▶ _Selection_
The gig economy or freelancing world is incredibly attractive as it offers flexibility, autonomy, work-life balance, and the opportunity to be your own boss!
However, being self-employed or an independent contractor does not give you access to an employer-sponsored retirement plan, thus the responsibility of securing a comfortable retirement falls solely on your shoulders. Fortunately, there are retirement plans from which you can choose from.
Let’s check them out in this blog.
Traditional and Roth IRAs
Self-employed individuals would probably find these types of IRAs (Individual Retirement Accounts) as the simplest and fastest way to start a retirement savings especially for those who are new to the gig economy. Each type has their own unique set of tax advantages.
- Traditional IRA – contributions to a traditional IRA are generally deductible (deductibility is limited if you or your spouse is covered by a retirement plan at work) reducing your current taxable income and lowering your tax bill for the year. Upon retirement, distributions are taxed as ordinary income.
- Roth IRA – contributions to a Roth IRA are made after-tax, meaning you will have no immediate tax benefit here, but the distributions will be tax-free since you have already paid taxes on them.
Withdrawals made before age 59 ½ may be subject to early withdrawal penalties unless you qualify for an exception.
There is an annual contribution limit for both types of IRAs. And that is the lesser between $6,500 ($7,500 for individuals aged 50 and older) and your taxable compensation for the year 2023. High income earners may find this limiting especially if they want to save more for their retirement.
Simplified Employee Pension Plan (SEP)
SEP offers higher contribution limits as compared to the traditional or Roth IRAs. This type of IRA allows self-employed or small business owners to save up to 25% of their compensation or their net self-employment income with a maximum limit of $66,000 in the year 2023. Contributions can be adjusted depending on the business performance each year, making it appealing to those with seasonal income but would want to save more when their pockets are full.

▶ _Goal 1_
In the blog post on self-employed retirement plans, what is the maximum SEP contribution allowed for 2023?
▶ _Goal 2_
Please carry on writing the blog post on self-employed retirement plans, starting after its final sentence.

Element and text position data
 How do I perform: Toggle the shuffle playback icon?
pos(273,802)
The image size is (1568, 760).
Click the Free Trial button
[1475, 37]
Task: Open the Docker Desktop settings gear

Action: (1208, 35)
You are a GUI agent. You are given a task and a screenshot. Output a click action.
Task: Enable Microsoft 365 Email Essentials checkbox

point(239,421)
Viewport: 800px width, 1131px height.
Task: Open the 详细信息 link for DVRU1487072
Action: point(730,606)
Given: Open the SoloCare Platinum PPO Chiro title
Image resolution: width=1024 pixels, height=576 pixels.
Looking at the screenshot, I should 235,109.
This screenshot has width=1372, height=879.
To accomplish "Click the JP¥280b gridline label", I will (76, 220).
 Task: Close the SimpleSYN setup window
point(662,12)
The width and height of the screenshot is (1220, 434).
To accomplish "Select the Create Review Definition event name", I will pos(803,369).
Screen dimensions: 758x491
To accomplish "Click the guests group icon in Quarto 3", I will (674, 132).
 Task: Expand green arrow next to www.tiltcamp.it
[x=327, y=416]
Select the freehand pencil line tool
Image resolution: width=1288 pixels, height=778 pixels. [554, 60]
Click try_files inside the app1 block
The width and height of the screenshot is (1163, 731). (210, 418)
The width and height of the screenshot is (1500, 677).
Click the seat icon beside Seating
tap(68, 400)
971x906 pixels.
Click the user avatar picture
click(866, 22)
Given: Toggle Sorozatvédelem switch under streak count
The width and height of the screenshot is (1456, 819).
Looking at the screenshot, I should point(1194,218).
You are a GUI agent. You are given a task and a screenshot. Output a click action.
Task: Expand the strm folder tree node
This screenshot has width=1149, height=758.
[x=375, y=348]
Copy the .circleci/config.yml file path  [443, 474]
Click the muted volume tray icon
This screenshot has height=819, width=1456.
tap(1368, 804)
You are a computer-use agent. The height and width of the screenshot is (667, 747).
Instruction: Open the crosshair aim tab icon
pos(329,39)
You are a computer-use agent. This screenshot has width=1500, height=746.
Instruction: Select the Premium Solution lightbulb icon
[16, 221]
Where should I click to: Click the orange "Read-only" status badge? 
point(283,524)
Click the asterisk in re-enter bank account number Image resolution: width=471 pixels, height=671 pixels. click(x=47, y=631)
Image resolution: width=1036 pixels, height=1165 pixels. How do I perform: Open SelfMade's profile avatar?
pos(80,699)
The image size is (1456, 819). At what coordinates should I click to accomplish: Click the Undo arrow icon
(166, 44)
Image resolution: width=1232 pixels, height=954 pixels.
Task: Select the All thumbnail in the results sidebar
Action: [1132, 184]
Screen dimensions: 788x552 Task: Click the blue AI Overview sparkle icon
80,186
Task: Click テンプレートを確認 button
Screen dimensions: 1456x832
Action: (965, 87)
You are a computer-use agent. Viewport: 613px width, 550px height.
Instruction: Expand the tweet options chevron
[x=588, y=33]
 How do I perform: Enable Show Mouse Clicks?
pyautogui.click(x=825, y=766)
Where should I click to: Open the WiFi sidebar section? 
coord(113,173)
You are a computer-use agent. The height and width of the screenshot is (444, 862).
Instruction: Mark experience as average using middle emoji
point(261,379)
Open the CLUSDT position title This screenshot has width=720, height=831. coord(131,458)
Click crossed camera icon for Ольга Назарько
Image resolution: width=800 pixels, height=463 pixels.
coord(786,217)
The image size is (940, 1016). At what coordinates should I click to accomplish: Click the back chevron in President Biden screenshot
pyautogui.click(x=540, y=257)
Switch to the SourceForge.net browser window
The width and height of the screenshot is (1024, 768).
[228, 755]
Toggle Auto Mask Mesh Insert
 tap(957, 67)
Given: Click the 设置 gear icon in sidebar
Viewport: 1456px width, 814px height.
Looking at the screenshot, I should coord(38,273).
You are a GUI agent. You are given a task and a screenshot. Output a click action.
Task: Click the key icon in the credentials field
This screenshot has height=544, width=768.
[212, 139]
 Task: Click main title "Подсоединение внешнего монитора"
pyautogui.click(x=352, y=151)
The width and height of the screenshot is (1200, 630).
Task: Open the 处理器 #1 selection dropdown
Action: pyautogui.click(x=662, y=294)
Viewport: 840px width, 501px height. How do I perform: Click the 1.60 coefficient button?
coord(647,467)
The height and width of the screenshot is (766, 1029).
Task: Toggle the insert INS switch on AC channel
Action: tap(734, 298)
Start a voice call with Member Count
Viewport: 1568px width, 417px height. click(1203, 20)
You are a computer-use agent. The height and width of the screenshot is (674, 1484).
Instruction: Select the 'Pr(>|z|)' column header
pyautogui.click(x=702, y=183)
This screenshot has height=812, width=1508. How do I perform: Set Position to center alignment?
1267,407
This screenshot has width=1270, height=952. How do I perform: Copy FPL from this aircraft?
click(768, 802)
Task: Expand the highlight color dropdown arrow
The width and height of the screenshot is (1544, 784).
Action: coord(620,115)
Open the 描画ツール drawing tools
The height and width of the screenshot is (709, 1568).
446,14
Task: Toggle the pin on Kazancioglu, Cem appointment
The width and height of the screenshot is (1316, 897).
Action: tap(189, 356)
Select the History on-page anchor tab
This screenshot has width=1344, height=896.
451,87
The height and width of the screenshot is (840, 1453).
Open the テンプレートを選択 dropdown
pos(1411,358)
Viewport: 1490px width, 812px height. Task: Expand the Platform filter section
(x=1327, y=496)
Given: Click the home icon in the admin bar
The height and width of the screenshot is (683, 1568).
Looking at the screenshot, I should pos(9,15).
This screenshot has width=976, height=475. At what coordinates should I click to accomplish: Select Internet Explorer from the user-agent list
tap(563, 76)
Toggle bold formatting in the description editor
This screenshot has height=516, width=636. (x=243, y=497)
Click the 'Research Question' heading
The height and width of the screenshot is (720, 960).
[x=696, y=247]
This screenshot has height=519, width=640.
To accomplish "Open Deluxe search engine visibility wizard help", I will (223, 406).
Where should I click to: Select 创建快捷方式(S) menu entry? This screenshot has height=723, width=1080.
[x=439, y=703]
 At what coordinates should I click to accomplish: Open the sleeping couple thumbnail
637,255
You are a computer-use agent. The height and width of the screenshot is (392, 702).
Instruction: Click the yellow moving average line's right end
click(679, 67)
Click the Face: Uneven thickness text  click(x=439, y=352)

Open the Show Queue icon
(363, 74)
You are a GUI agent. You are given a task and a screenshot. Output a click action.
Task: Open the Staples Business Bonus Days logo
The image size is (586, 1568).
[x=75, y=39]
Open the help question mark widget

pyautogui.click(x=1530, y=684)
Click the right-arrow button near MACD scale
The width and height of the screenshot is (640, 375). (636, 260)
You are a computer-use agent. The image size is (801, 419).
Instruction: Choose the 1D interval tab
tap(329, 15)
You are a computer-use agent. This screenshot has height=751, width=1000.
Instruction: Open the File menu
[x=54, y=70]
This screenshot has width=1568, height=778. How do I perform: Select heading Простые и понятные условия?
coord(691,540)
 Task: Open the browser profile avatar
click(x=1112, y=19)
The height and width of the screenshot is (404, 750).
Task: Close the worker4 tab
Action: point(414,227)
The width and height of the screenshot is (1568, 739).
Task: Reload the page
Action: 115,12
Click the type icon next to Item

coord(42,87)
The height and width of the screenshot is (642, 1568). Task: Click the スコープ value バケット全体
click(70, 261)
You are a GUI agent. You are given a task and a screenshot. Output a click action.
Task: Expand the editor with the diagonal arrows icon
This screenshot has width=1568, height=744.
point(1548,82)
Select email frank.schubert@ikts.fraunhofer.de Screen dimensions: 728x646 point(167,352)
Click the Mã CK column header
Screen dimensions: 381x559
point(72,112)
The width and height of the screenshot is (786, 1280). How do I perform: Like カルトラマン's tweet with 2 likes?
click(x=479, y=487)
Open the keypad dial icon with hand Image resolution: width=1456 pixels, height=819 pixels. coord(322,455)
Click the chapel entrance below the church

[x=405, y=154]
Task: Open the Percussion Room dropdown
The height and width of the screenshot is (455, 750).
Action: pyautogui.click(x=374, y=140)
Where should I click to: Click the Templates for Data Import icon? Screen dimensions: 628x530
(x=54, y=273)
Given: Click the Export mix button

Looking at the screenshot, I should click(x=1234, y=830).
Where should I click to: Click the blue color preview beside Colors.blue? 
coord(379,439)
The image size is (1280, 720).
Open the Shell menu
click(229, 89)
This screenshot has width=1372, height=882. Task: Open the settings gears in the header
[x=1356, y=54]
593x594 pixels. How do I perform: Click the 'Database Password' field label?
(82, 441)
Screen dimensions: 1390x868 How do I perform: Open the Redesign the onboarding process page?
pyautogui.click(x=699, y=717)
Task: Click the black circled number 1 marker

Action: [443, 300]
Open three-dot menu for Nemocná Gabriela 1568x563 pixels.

▶ _Written answer 1_
$66,000.

▶ _Written answer 2_
SEP is easy to set up and manage, just like the Traditional and Roth IRAs. Depending on your preferred tax benefit, SEP’s contributions and withdrawals may be treated like a Traditional (SEP-IRA) or Roth (SEP-Roth) IRAs. The Roth version of SEP is allowed starting 2023 after the SECURE 2.0 Act of 2022 was signed last December 2022.
If you are a small business owner who plans to hire employees in the future, this can be a great option since you can still retain this plan even if you have other employees. However, you will have to contribute an equal percentage of retirement savings for each eligible employee.
Also known as the One-Participant 401(k), this plan is tailored for self-employed individuals, solopreneurs, or small business owners with no employees except for themselves and their spouse. This one participant 401(k) offers the same tax advantages as a traditional 401(k) or Roth 401(k).
A solo 401(k) offers a high contribution limit as it allows you to contribute both as employer and employee of your business. It has a maximum contribution limit per person of $66,000 in 2023 ($73,500 for aged 50 and older). The contribution limit is composed of the following:
- Employee Elective Deferrals Contributions – $22,500 in 2023, with catch up contribution of $7,500 for aged 50 and older.
- Employer Contributions – up to 25% of your compensation or net self-employment income not to exceed the maximum contribution limit.
So, if your spouse works for your business, then your life partner may also apply for a solo 401(k) which in turn can increase your family’s retirement savings in a year. But since this retirement plan is designed for the self-employed, you cannot continue your solo 401(k) once you hire an employee other than your spouse.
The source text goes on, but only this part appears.